Sunday, 20 January 2019

In Review - Fabled Four issue 1.





Fabled Four issue 1.


Created by Luke Summerscales, Jamie Me and Jonathan Carter.

Editing by Archie Dalit.


24 pages - Full Colour.


‘A twenty page original comic using 100 percent pixel art.’


The Story - The story starts off by identifying the four warriors involved in this series. The Warrior, The Mage, The Healer and The Rogue. This introduction showing their powers then skips forwards ten years to them all in a tavern and wishing they were back adventuring during their glory days. They discuss their own perceived middle-aged crisis and their sense of ennui. You soon understand that the glories they expected I their later lives have not been realised.


To change this dissatisfaction with their lives they debate climbing ‘The Great Tower’. After some discussion they head off to start this quest and the issue ends on a cliff-hanger that I won’t spoil for those wishing to pick this book up.






The Review - I will be honest and say from the outset that I found this a difficult read. I tried three times to read through and forced myself to keep going on the final try. I also showed this to another comics reader and after about four pages they said ‘Nah, I’m out’.


It would be wrong of me to leave that hanging so here are my reasons. 


The use of pixel art has a certain nostalgic appeal. It has a kitschy and tongue in cheek feel to it when you see a single image or even a short strip. But for me it’s prolonged use here made it a dull reading experience. The lack of detail, especially in the faces of the protagonists, lead me to become quite bored. My mind wandered off to other things.


‘I wonder if I should get a shed for the garden.’


This pixel style may well appeal to others and I have always made it clear that I’m not a computer game guy. But the lack of detail would still be there causing a block to showing any personality, facial acting or on occasion sub-text.


But to say that this comic is just a pixel art inspired story would give it a huge disservice. There is more to the story than just the sentimentality of the stylised visuals. The writer (I’m guessing it is Jamie Me as I’ve reviewed his books previously - the credits don’t differentiate between creators) adds some modern language to the mix. The characters talk flippantly about ‘brown trousers’ or wind each other up about there being no ‘cuddle time’. It has that dialogue approach of modern sensibilities mixed in with the Dungeon and Dragons vibe. 
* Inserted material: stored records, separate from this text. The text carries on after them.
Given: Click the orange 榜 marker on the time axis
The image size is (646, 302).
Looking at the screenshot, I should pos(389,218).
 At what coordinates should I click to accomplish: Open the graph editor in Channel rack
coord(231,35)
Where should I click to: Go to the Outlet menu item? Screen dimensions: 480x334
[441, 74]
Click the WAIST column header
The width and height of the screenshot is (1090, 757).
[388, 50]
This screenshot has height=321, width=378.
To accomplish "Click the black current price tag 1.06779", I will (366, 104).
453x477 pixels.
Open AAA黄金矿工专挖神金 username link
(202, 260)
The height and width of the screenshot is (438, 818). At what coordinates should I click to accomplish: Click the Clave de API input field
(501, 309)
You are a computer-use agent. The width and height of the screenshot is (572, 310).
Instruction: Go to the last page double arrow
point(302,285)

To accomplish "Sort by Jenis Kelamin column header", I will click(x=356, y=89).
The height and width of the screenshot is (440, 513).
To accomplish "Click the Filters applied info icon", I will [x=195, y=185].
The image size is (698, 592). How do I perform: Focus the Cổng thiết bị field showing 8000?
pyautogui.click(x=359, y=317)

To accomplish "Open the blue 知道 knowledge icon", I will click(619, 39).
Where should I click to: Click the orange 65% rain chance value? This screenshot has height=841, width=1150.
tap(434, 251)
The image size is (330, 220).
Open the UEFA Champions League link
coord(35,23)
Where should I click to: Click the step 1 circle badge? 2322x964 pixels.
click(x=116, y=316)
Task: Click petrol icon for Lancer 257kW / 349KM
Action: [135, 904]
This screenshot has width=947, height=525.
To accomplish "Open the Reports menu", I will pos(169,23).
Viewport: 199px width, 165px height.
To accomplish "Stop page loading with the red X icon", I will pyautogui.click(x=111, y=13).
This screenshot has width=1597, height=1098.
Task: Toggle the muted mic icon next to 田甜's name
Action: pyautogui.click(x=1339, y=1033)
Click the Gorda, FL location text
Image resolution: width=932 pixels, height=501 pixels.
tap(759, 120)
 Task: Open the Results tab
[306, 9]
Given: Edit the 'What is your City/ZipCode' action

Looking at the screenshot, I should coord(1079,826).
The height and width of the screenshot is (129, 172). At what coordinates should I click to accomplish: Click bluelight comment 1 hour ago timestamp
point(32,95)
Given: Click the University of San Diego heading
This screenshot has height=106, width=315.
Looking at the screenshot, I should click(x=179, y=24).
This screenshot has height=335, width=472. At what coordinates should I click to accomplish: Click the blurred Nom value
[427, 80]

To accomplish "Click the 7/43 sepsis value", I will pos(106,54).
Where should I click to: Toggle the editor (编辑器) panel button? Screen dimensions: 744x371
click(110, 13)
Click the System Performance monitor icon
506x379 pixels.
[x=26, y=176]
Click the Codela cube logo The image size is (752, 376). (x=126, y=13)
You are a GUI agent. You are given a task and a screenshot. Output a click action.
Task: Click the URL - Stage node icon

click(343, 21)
The use of swearing and laddish humour saved the book a little bit for me as I find that sort of joking appealing. But it didn’t save it enough I’m afraid. I found this to be a book that took so long to say something and get anywhere with uninteresting visuals that I wouldn’t be onboard for issue two. It left the reader at exactly the spot I expected it to after reading the premise in the first half of the book. Personally I want something with more depth.


Some people who have an affection for this type of art may get a kick out of what the creators are doing here and all power to them. I do have an underlying worry that this is a comic that may be another cash-in on nostalgia sales. But if this review encourages you to pick the book up and you enjoy it I am pleased. It simply wasn’t for me.


Not everything can be.



You can find Jamie Me on Twitter @jamiewrites and search for him on Kickstarter for upcoming projects.


Find Luke Summerscales on Twitter @ sadface_rl


Find Jonathan Carter @W4RCRY777


Find Archie Dait @archiedait



Many thanks for reading.



Here is a picture of the shed I’m going for. Something for the summer where I can sit and read.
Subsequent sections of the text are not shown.